_Raw data_
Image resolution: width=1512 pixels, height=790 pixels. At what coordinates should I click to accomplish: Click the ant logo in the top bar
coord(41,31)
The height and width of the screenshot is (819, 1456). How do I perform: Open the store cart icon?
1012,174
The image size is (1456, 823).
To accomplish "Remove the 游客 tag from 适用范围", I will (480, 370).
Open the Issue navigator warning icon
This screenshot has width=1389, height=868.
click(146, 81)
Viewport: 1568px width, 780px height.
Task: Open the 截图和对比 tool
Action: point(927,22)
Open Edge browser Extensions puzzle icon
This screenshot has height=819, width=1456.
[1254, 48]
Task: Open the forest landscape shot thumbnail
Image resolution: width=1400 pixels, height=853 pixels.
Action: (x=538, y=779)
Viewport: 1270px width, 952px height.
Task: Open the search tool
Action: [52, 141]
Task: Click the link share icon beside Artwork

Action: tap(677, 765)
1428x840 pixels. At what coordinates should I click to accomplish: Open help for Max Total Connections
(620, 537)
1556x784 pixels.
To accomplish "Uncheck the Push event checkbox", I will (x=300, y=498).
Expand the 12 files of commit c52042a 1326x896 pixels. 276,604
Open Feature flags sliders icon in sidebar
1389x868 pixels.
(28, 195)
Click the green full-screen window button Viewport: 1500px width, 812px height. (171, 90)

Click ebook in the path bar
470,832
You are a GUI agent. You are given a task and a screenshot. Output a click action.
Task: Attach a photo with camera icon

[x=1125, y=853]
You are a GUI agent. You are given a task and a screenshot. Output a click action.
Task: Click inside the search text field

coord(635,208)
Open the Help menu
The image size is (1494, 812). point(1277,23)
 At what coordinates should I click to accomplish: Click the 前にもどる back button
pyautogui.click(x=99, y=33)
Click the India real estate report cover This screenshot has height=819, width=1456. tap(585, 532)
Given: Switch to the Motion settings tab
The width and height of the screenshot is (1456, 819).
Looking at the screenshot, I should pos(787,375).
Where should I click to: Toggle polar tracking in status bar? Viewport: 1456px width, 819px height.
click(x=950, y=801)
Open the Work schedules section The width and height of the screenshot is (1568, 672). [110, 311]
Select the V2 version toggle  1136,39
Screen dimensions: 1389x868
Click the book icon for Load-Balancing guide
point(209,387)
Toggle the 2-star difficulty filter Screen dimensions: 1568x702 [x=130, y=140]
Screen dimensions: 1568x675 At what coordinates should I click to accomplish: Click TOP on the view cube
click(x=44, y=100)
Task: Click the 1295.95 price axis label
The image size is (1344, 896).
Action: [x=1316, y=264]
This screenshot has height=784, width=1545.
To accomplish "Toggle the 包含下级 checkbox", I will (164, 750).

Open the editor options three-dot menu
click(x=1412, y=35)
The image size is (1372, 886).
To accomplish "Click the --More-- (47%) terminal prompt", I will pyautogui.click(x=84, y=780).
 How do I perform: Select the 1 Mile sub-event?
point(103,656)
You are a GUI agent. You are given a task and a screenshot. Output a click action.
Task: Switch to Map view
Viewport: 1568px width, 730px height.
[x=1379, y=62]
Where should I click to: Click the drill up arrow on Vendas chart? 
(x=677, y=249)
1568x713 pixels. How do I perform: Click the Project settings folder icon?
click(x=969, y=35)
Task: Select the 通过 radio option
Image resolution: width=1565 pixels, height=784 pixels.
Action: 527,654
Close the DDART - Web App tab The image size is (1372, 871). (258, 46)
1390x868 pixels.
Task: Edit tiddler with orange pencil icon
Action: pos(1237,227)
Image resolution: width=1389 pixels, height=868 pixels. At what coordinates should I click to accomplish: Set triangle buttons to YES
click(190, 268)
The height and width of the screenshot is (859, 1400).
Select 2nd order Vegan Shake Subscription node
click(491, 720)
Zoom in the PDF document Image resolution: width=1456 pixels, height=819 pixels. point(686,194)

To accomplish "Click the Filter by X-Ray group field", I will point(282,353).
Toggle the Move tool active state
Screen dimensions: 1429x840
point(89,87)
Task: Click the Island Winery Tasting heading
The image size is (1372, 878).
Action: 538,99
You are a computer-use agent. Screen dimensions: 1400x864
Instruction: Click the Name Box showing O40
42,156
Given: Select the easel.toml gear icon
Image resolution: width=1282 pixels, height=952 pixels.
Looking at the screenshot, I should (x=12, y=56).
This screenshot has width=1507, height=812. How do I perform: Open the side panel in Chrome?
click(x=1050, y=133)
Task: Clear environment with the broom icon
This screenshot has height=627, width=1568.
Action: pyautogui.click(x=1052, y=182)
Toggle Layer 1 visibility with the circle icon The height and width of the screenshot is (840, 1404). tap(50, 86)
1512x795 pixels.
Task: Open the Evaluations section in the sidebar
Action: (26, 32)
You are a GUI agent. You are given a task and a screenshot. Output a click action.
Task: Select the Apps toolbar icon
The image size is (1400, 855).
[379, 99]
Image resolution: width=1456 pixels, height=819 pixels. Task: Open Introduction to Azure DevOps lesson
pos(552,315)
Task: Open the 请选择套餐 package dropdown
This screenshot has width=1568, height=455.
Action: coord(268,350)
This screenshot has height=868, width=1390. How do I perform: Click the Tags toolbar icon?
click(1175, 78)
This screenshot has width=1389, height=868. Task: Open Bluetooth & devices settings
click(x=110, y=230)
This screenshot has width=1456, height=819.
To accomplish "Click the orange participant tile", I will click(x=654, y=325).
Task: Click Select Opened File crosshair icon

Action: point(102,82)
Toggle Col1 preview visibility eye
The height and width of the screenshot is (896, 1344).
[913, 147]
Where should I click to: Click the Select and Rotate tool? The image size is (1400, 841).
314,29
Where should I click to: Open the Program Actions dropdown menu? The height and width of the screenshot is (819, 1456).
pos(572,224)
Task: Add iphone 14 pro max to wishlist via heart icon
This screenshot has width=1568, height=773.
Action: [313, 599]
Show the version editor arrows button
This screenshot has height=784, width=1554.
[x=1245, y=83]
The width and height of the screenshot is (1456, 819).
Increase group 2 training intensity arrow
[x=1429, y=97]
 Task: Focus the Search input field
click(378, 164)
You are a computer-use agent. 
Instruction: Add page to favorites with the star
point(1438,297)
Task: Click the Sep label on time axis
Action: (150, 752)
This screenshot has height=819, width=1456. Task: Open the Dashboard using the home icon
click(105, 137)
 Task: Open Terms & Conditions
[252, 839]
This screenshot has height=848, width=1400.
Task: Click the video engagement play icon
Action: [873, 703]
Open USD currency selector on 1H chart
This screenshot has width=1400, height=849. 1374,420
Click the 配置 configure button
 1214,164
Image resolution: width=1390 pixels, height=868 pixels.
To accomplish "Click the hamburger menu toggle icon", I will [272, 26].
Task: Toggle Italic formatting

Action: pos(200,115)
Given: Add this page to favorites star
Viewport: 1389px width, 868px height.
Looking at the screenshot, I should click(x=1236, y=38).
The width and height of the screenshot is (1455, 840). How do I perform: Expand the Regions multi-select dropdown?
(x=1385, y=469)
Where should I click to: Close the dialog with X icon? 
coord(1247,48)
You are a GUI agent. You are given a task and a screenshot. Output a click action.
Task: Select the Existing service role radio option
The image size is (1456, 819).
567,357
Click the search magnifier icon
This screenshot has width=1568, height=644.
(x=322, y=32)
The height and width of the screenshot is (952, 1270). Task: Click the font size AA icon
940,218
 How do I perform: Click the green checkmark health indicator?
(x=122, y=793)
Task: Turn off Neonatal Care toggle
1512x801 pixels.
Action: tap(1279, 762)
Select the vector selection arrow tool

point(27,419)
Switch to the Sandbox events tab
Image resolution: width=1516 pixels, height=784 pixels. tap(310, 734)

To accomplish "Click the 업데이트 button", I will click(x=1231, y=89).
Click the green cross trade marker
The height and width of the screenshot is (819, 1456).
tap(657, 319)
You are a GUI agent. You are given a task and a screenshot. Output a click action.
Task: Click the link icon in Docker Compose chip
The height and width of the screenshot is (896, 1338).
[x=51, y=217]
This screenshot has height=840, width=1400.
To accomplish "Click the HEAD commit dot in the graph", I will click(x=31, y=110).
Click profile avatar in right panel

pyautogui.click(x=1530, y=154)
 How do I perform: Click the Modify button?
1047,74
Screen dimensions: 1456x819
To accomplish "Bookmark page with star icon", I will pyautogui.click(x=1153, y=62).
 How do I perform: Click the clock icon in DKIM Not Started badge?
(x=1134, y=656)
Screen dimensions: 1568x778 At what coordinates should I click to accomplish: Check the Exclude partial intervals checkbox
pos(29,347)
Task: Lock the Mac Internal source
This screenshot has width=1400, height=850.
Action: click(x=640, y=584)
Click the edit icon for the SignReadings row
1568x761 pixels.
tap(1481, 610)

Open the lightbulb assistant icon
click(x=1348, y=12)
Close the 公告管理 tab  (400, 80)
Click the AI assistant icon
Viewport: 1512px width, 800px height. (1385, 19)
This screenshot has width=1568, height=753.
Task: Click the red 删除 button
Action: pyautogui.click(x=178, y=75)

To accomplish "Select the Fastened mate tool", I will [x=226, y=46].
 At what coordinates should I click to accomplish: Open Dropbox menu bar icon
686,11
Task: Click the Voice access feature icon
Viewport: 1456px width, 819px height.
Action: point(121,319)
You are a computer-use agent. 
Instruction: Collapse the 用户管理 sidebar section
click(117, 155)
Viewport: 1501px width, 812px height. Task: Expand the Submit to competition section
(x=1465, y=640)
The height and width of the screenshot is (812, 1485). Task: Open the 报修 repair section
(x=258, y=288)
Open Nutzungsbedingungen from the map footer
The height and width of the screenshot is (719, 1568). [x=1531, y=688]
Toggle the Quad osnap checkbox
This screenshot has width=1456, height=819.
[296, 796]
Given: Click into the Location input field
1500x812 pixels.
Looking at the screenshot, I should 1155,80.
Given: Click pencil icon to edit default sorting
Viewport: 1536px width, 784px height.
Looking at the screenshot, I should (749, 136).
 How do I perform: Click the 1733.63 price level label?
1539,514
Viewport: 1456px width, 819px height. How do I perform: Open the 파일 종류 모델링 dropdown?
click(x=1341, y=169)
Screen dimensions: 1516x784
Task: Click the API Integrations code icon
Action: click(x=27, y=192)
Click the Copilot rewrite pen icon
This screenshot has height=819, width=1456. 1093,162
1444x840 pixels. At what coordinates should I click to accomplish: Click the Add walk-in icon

_Problem description_
The range runs from the line with "Open USD currency selector on 1H chart" up to and including the line with "Task: Select the Existing" in the listing above; please write out exactly those lines and nothing more.

_Result_
Open USD currency selector on 1H chart
This screenshot has width=1400, height=849. 1374,420
Click the 配置 configure button
 1214,164
Image resolution: width=1390 pixels, height=868 pixels.
To accomplish "Click the hamburger menu toggle icon", I will [272, 26].
Task: Toggle Italic formatting

Action: pos(200,115)
Given: Add this page to favorites star
Viewport: 1389px width, 868px height.
Looking at the screenshot, I should click(x=1236, y=38).
The width and height of the screenshot is (1455, 840). How do I perform: Expand the Regions multi-select dropdown?
(x=1385, y=469)
Where should I click to: Close the dialog with X icon? 
coord(1247,48)
You are a GUI agent. You are given a task and a screenshot. Output a click action.
Task: Select the Existing service role radio option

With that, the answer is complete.